We apologize for the disruption and appreciate the patience of our customers as we hardened our systems.

Posted Dec 17, 2025 - 17:55 UTC

Resolved

The incident is resolved.

Posted Dec 16, 2025 - 03:32 UTC

Monitoring

A fix has been implemented and we are monitoring the results.

Posted Dec 16, 2025 - 03:06 UTC

Investigating

We experience more DB lateny issues.
Investigating, looking for the source of the latency.

Posted Dec 16, 2025 - 01:15 UTC

Update

We experience more DB lateny issues.

Posted Dec 16, 2025 - 01:11 UTC

Update

The Upload API is still experiencing degradation.
You may see longer-than-usual upload processing times, as well as intermittent 5XX responses.
We’re actively working to resolve the underlying issue and will continue to share updates.

Posted Dec 16, 2025 - 00:30 UTC

Update

We are continuing to monitor for any further issues.

Posted Dec 16, 2025 - 00:10 UTC

Update

DB performance is recovered along with REST API and Dashboard.

Posted Dec 15, 2025 - 23:15 UTC

Update

Extensive processing of Upload API backlog affects DB and therefore latency of REST API and Dashboard.

Posted Dec 15, 2025 - 22:45 UTC

Monitoring

A fix has been implemented and we are monitoring the results.
The upload "finish" wait times are still outside of norm.

Posted Dec 15, 2025 - 21:59 UTC

Update

Currently there is a very big task queue accrued during initial production issue phase.
We've fixed original issue and are working through this queue.

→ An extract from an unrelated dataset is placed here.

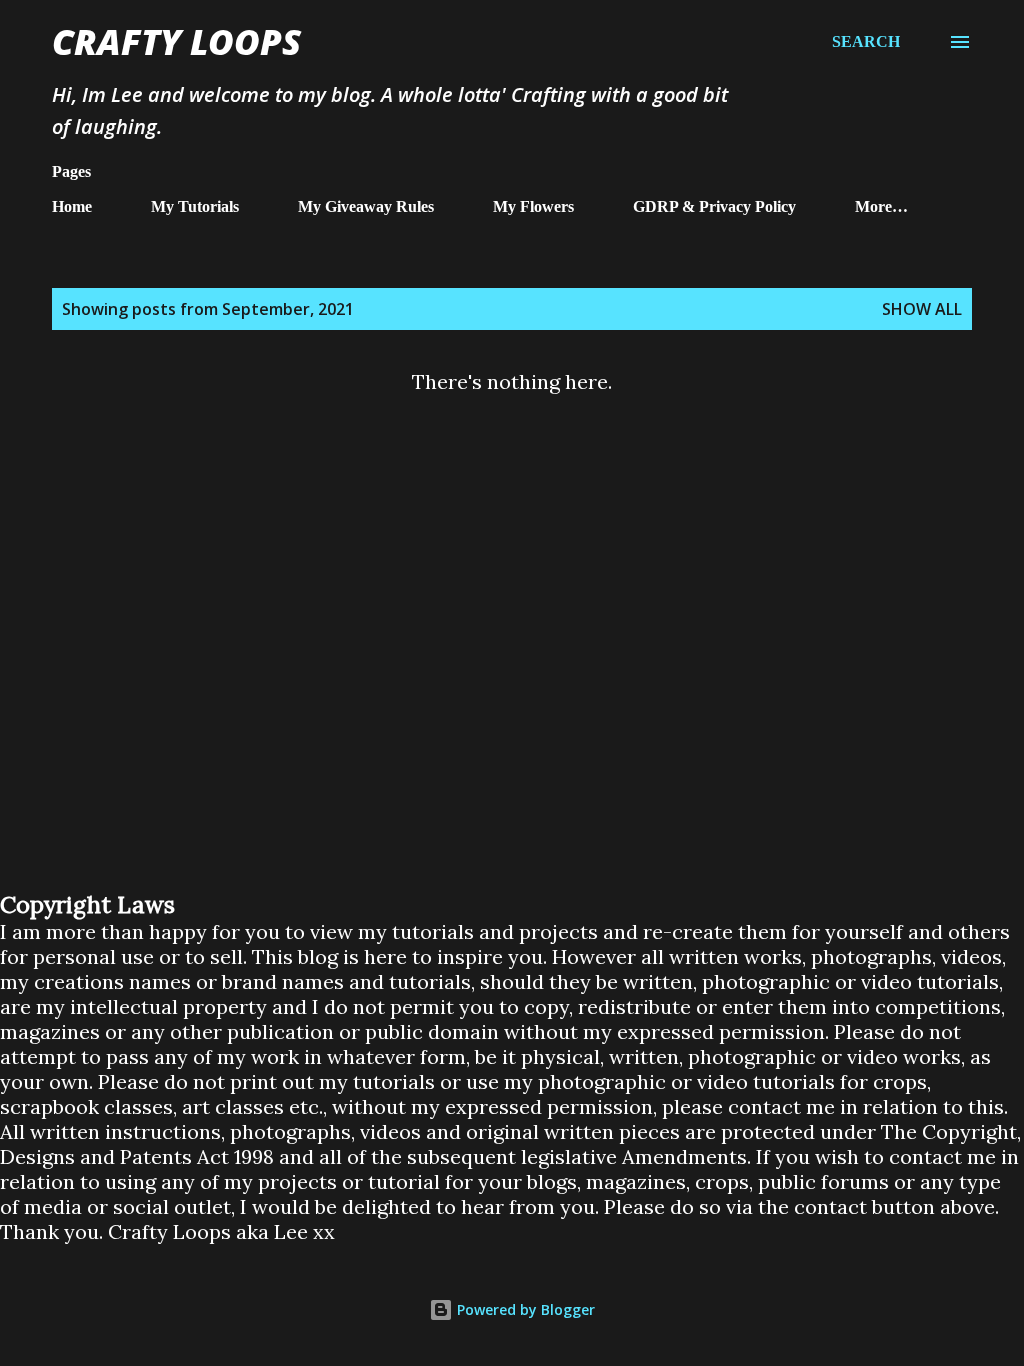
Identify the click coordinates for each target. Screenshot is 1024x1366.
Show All (922, 309)
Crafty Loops (176, 41)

All uploaded files should be accounted for eventually.
For end users it still looks like uploads are not working.

Affected endpoints:
- `/from_url/`
- `/base/`

Posted Dec 15, 2025 - 20:55 UTC

Update

We are continuing to work on a fix for this issue.

Posted Dec 15, 2025 - 20:29 UTC

Identified

The issue has been identified and a fix is being implemented.

Posted Dec 15, 2025 - 19:24 UTC

Update

We are continuing to investigate this issue.

Posted Dec 15, 2025 - 18:50 UTC

Update

We're experiencing performance degradation for Upload API.
Uploads are finished with significantly higher latency.

Posted Dec 15, 2025 - 18:07 UTC

Investigating

We are currently investigating this issue.

Posted Dec 15, 2025 - 18:05 UTC

This incident affected: Upload API, REST API, and Dashboard.